■ Provided text
The situation in China is worse, with an estimated 1 million Turkish Muslims being held with complete deniability from the Chinese government in the Xinjiang Province and various documented crimes against thousands of Tibetans treated as another part of the administration’s political agenda. The Chinese government is completely suffocating a culture and wiping out years of tradition in Tibet but is consistently failing at owning up to its actions. Historically the planned economy hasn’t ever gotten a lot of attention for its systematic crimes because of the secretive manner they are committed – but there is a reason why the media is controlled and free speech censored in China.
The fact of the matter is that there is absolutely no accountability from anybody’s side for the crimes being committed, the hostile situations created and the careless actions being taken by nations. There are jokes being made about shooting migrants who cross the border, memes by CBP about telling a dead body apart from a living person, issues being taken lightly that don’t get enough attention. There has always been an international debate on what the term concentration camp even means, sparked again by AOC’s statements, but instead of focusing on labels and validation, we should be focusing on the main issue - how people who have committed no crime except for being Hispanic, Tibetan, Muslim or anything other than a certain race or colour are dragged from their homes to be put into large ‘holding sites’ and kept in hostile and inhumane conditions.

■ Task instructions
A) In the passage on mass detention, how many Turkish Muslims are estimated to be held in Xinjiang Province?
B) Write a continuation of the passage on mass detention, starting after its final sentence.
The listing below comes from a separate source unrelated to the passage on mass detention.

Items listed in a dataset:

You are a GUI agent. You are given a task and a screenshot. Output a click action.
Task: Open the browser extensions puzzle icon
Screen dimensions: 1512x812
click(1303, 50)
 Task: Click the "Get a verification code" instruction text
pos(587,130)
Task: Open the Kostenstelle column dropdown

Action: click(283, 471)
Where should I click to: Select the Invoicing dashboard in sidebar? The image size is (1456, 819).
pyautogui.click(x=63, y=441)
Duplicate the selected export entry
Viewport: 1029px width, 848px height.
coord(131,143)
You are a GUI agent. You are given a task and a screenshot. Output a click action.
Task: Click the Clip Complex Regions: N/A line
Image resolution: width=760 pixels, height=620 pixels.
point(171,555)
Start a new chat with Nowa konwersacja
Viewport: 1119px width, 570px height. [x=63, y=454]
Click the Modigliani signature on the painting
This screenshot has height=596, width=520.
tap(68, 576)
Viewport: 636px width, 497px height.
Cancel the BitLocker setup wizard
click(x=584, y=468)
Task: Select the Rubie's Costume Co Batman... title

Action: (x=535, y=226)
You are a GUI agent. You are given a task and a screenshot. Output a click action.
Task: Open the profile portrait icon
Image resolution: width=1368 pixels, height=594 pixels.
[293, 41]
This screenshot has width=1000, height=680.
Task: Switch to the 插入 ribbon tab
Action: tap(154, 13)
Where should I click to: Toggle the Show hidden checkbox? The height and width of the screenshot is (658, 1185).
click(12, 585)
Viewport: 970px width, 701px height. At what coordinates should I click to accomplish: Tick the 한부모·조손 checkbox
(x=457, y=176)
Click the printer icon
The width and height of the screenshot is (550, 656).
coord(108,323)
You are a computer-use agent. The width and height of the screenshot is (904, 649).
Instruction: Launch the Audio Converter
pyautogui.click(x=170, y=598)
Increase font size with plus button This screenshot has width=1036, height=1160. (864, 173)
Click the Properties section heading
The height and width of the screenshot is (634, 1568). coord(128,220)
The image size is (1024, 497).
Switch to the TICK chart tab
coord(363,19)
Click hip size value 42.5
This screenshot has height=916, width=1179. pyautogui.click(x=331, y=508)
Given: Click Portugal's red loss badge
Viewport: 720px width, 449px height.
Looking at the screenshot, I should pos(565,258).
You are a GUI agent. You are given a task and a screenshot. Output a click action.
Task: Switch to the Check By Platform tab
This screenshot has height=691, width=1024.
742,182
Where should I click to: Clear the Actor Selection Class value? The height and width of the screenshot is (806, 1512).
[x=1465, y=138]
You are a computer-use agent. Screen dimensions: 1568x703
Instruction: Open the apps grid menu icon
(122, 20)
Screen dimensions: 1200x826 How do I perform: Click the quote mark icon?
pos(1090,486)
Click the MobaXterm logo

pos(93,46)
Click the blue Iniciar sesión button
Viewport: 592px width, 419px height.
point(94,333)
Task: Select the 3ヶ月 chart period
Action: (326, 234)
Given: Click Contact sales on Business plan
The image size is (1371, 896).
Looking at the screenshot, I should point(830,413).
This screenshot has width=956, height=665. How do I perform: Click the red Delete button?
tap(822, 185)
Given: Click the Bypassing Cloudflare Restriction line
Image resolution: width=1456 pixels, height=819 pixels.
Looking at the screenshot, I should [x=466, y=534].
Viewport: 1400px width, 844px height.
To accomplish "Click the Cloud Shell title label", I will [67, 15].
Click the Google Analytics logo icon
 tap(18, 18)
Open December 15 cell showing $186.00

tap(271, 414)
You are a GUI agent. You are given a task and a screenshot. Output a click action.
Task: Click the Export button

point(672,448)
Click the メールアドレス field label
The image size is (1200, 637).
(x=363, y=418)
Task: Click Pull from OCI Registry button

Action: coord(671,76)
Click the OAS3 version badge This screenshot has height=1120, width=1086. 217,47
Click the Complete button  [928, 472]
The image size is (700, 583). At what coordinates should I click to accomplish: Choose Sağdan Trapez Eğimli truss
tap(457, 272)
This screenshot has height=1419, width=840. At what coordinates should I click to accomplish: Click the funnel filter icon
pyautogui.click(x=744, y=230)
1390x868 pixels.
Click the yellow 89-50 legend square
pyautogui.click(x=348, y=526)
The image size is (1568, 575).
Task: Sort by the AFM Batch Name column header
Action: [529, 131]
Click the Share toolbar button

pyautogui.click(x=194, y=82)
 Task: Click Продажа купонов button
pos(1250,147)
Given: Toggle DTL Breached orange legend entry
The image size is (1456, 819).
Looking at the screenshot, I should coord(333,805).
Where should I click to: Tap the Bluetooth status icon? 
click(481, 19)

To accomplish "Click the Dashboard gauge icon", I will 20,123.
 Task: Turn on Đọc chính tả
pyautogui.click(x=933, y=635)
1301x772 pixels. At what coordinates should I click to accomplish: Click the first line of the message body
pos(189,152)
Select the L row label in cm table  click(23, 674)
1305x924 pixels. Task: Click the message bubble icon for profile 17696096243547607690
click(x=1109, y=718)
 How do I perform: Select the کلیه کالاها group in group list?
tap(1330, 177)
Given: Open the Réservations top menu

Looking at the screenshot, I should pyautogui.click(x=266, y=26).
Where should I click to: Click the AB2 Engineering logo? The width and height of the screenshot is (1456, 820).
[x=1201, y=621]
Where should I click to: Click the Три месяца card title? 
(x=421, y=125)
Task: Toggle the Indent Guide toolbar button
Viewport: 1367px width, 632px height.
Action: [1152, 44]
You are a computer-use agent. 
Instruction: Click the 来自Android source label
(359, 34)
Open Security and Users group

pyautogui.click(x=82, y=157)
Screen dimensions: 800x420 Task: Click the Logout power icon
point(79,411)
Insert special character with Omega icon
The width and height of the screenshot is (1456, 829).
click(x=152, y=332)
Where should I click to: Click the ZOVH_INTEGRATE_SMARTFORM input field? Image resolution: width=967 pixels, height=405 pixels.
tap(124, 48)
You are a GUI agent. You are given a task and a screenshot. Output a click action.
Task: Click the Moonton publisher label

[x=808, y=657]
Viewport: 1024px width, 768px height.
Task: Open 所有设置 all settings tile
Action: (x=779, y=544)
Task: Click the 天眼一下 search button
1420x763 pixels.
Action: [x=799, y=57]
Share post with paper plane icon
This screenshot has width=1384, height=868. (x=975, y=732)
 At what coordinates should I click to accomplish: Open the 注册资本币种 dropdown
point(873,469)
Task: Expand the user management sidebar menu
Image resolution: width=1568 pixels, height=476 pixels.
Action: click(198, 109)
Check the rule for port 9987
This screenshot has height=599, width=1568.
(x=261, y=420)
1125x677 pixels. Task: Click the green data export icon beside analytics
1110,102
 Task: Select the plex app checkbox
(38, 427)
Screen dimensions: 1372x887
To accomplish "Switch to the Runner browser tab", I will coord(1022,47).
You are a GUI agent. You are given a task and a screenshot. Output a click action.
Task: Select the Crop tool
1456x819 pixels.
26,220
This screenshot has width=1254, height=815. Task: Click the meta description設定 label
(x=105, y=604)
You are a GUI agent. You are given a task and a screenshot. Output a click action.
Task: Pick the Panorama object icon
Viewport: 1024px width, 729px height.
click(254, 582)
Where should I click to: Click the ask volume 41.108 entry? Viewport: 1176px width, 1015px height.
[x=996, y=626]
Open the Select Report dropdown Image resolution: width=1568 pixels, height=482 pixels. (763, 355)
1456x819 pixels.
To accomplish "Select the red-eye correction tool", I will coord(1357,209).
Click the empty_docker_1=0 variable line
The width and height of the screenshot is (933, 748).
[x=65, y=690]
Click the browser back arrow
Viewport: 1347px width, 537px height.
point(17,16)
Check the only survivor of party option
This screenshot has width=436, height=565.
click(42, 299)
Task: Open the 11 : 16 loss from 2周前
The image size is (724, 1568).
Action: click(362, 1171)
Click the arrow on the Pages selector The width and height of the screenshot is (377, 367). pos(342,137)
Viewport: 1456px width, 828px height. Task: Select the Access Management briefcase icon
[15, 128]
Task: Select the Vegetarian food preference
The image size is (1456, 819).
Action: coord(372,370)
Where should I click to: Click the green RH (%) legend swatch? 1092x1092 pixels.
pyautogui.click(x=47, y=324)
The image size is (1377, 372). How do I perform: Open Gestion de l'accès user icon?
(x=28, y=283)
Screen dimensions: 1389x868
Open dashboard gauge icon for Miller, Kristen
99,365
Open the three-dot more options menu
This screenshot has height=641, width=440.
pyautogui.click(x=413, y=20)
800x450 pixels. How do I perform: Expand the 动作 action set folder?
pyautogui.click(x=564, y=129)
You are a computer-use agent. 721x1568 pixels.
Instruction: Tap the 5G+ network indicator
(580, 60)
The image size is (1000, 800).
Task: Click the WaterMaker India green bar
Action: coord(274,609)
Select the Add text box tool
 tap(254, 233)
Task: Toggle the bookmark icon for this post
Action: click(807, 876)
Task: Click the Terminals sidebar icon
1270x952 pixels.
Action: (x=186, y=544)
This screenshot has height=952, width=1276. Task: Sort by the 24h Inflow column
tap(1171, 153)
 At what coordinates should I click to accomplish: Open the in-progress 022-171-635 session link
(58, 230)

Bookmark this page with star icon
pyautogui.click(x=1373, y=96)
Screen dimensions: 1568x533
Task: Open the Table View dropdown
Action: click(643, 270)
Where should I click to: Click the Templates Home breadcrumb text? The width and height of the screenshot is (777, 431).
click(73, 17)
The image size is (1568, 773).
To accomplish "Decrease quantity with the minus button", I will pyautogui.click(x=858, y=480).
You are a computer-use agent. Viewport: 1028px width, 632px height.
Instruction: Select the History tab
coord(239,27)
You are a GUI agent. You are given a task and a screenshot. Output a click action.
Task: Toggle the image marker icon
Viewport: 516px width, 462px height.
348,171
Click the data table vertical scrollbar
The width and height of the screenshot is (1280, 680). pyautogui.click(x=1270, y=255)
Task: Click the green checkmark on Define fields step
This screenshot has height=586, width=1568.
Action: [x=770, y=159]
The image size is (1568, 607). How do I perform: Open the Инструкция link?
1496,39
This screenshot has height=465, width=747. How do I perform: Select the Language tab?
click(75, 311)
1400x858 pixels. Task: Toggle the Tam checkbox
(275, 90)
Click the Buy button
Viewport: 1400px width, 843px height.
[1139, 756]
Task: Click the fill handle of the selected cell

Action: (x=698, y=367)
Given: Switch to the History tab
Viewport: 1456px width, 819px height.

■ Results by task
A) An estimated 1 million.

B)
How far can ethnic cleansing be justified by gross human rights violations? How far can we allow developed nations to blame economic and social problems on its diverse population? What has to be done to hold governments responsible for taking human lives and completely washing out cultures and years of tradition? These are all the questions raised when one looks at the effective repetition of history that is taking place around the world, the replay of incidents that always start as underestimated issues and escalate to the death of millions.